En 2011, BFA necesitaba más capital y solo podía obtenerlo con una salida a Bolsa o con una nacionaliz­ación. Todos optaron por la primera, con el visto bueno, claro, del Banco de España, del Gobierno de Zapatero y de los auditores. Luego todo fue puesto en solfa, pero nadie advirtió de los peligros, más allá de las recomendac­iones formales a los inversores en el folleto de salida a cotización. De esa manera, Bankia –el nuevo nombre comercial de la entidad– debutó en el parquet en julio de 2011. Las acciones subieron los primeros días, pero luego empezaron un largo declive. A finales de ese año, Bankia y CaixaBank celebraron conversaci­ones para una fusión. Hubo un preacuerdo pero se rompió, quizá por discrepanc­ias en el reparto de poder. Una fusión frustrada que hubiera evitado muchos problemas y ahorrado mucho dinero público.

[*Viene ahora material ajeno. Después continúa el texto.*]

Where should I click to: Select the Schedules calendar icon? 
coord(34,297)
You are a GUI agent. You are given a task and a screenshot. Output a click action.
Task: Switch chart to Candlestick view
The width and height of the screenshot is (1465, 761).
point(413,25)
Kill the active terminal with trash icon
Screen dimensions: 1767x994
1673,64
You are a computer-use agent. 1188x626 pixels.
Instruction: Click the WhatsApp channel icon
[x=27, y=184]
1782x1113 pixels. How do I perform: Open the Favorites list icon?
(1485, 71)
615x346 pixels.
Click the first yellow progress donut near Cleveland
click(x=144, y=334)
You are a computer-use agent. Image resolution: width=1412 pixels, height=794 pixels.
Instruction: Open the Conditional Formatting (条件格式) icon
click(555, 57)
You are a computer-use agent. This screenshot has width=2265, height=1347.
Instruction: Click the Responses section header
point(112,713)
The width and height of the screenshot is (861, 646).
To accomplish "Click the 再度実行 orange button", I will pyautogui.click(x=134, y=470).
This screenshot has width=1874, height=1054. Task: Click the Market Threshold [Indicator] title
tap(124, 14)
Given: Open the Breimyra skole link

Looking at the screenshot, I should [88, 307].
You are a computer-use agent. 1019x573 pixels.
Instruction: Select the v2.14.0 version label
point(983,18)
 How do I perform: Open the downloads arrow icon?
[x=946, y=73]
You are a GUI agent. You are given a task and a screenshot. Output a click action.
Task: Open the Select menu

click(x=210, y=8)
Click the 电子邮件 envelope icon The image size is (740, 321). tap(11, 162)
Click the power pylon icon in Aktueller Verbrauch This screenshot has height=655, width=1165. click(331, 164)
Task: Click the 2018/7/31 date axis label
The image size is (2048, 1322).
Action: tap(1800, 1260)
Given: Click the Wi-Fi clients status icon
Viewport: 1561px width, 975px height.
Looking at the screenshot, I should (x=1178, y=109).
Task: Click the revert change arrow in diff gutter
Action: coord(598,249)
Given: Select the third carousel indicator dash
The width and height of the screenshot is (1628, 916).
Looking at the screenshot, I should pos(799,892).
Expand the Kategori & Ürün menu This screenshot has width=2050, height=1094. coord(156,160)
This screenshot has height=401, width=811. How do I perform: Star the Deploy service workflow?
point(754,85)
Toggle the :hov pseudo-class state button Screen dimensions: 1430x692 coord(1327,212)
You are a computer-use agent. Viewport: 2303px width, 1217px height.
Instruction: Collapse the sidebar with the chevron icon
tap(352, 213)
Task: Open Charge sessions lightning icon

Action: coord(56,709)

El PP ganó las elecciones y Rajoy aterrizó en La Moncloa casi a finales de diciembre. Accedió al Gobierno en el peor momento económico en decenios y uno de sus primeros problemas fue Bankia. España estaba en el punto de mira de los mercados y Mario Draghi todavía no había dicho aquello de que «el BCE hará lo que tenga que hacer». Un informe del FMI –Rato atribuye la inspiració­n última a Luis de Guindos, entonces ministro de Economía– hacía responsabl­e a Bankia, sin nombrar a la entidad, pero sin que quedaran dudas de a quién se refería, de los problemas de España en los mercados. El Gobierno de Rajoy quería eludir una intervenci­ón total del país y quizá pensó que con el control de Bankia lo evitaría. En ese escenario, se orquestó un cambio en la gestión. Hay muchas versiones, pero la realidad es que Rato tuvo que dejar su puesto a José Ignacio Goirigolza­rri –Goiri– , antiguo consejero delegado del BBVA, que había rechazado poco antes ser el segundo de Rato. Goiri accedió a la presidenci­a y el 9 de mayo el Gobierno inició la nacionaliz­ación del BFA, la matriz de Bankia. Semanas después solicitó el rescate de la banca –de las cajas, en realidad– a Bruselas por un importe de hasta 100.000 millones de euros, que no llegó a utilizar en su totalidad, pero de los que destinó 23.424 millones al saneamient­o de Bankia. Algo que dio un colchón cómodo a la entidad que gestionaba Goiri y que quedaba bajo control público, nacionaliz­ada, con un compromiso de privatizac­ión futura que no se ha cumplido. Una historia que ha salido muy cara y que, hasta ahora, han escrito los vencedores como decía Orwell.